Practice and Procedure :- contravention of court order - failure to serve original order – charge of contempt – requirements of personal service and penal endorsement -– discretion to dispense with the requirements – relevant considerations – evidence of knowledge of the terms of order – evidence of prior attempts to comply

Contempt – contravention of court order – charge of contempt – opportunity given to purge contempt
LEGISLATION CITED: Land and Environment Court Rules 1996 Pt 15 r 6
Supreme Court Rules 1970 Pt 42 r 6 and r 8
CASES CITED: Bailey v Marinoff (1971) 125 CLR 529;
Clifford v Middleton (1974) VR 737;
DJL v Central Authority (2000) 201 CLR 226;
Drummoyne Municipal Council v Lewis [1974] 1 NSWLR 655;
Fullerton v Gardiner (NSWSC, Powell J, 31 October 1978, unreported),;
J & T Lonsdale v P Gilbert & Ors [2006] NSWLEC 30;
McGirr v Xenos (2006) 144 LGERA 172;
Miller v Eurovox Pty Ltd [2004] VSCA 211;
Primelife Corp Ltd v Newpark Pty Ltd [2003] VSC 106;
United Telecasters Sydney Ltd v Hardy (1991) 23 NSWLR 323;
Von Doussa v Owens (No. 2) (1982) 30 SASR 391
DATES OF HEARING: 01/12/2006
 
DATE OF JUDGMENT: 

1 February 2007
LEGAL REPRESENTATIVES:

APPLICANTS:
A Crossland (barrister)
SOLICITORS:
Turnbill Hill Lawyers

FIRST RESPONDENT
P Sladen (agent)
SOLICITORS:
N/A

SECOND AND THIRD RESPONDENTS:
N/A


JUDGMENT:

- 14 -

      IN THE LAND AND
      ENVIRONMENT COURT
      OF NEW SOUTH WALES

      Lloyd J

      Thursday, 1 February 2007

      LEC No. 30860 of 2004

      LONSDALE & ANOR v GILBERT & (2) ORS [2007] NSWLEC 36

      JUDGMENT

Introduction

1 HIS HONOUR: On 30 January 2006, Bignold J delivered a judgment in proceedings brought by Jamie Darren Lonsdale and Trudy Lonsdale, the applicants, for relief under the Encroachment of Buildings Act 1922. The orders made by his Honour included the following orders against the first respondent, Mr Paul David Gilbert:

          ….
          2. The first Respondent, as encroaching owner under the Encroachment of Buildings Act 1922 , remove from the Applicants’ land being lot 39 in Deposited Plan 879395 and known as 7 Matelot Place, Belmont the encroachments comprising a timber retaining wall and colorbond fence erected on top of that wall emanating from the first Respondent’s property, being lot 103 in Deposited Plan 1062309 and known as No 8 Sabot Close, Belmont.

Dataset extract
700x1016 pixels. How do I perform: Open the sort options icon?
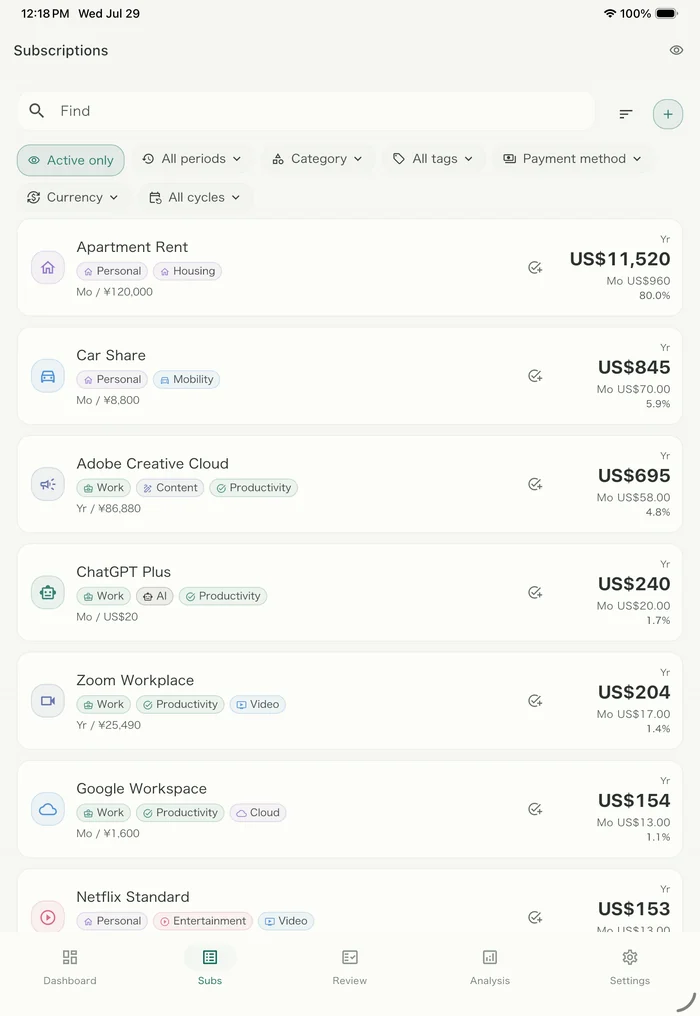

Job 1
In the judgment excerpt, under which Act did the applicants seek relief?
Job 2
Rewrite the stretch of the judgment excerpt from "2. The first" through "Sabot Close, Belmont.", putting "brick" in place of "timber".
Job 3
Write the next part of the judgment on the Belmont encroachment dispute, picking up after its final sentence.

Task response 1
The Encroachment of Buildings Act 1922.

Task response 2
2. The first Respondent, as encroaching owner under the Encroachment of Buildings Act 1922 , remove from the Applicants’ land being lot 39 in Deposited Plan 879395 and known as 7 Matelot Place, Belmont the encroachments comprising a brick retaining wall and colorbond fence erected on top of that wall emanating from the first Respondent’s property, being lot 103 in Deposited Plan 1062309 and known as No 8 Sabot Close, Belmont.

Task response 3
          ….
          4. The works referred to in Orders 2 and 3 be carried out within 60 days (or such further period as the parties may agree in writing).

2 This matter has come before me for the determination of an amended notice of motion for contempt brought by the prosecutors, who were the applicants in the proceedings determined by Bignold J. The amended notice of motion is brought against Mr Gilbert, now the defendant. The prosecutors seek an order that Mr Gilbert be punished for contempt according to the law, charging him with refusal to comply with Order No. 2 made by the Court within the time specified in Order No. 4. Mr Gilbert, represented by an unqualified agent, concedes that he has not to date complied with Order No. 2 within the time specified in Order No. 4, but argues that the motion for contempt should be set aside as he was never served with a properly endorsed minute of the orders.

3 Part 42 of the Supreme Court Rules 1970 (“SC Rules”) deals with the enforcement of judgments and orders and applies in this Court: see Pt 6, r 1(1) of the Land and Environment Court Rules 1996 (“LEC Rules”). Rule 6 of Pt 42 relevantly provides:


          (1) This rule applies:
              (a) where -
                  (i) a judgment requires a person to do an act within a time specified in the judgment, and
                  (ii) he refuses or neglects to do the act within that time or, if that time has been extended or abridged under Part 2 rule 3, within that time as so extended or abridged,
          ...
          (2) In a case in which this rule applies, a judgment may, subject to rule 8, be enforced by one or more of the following means:
              (a) committal of the person bound,
              (b) sequestration of the property of the person bound,
          ...
      (Cf Uniform Civil Procedure Rules 2005 (“ UCP Rules” ), Pt 40, r 6)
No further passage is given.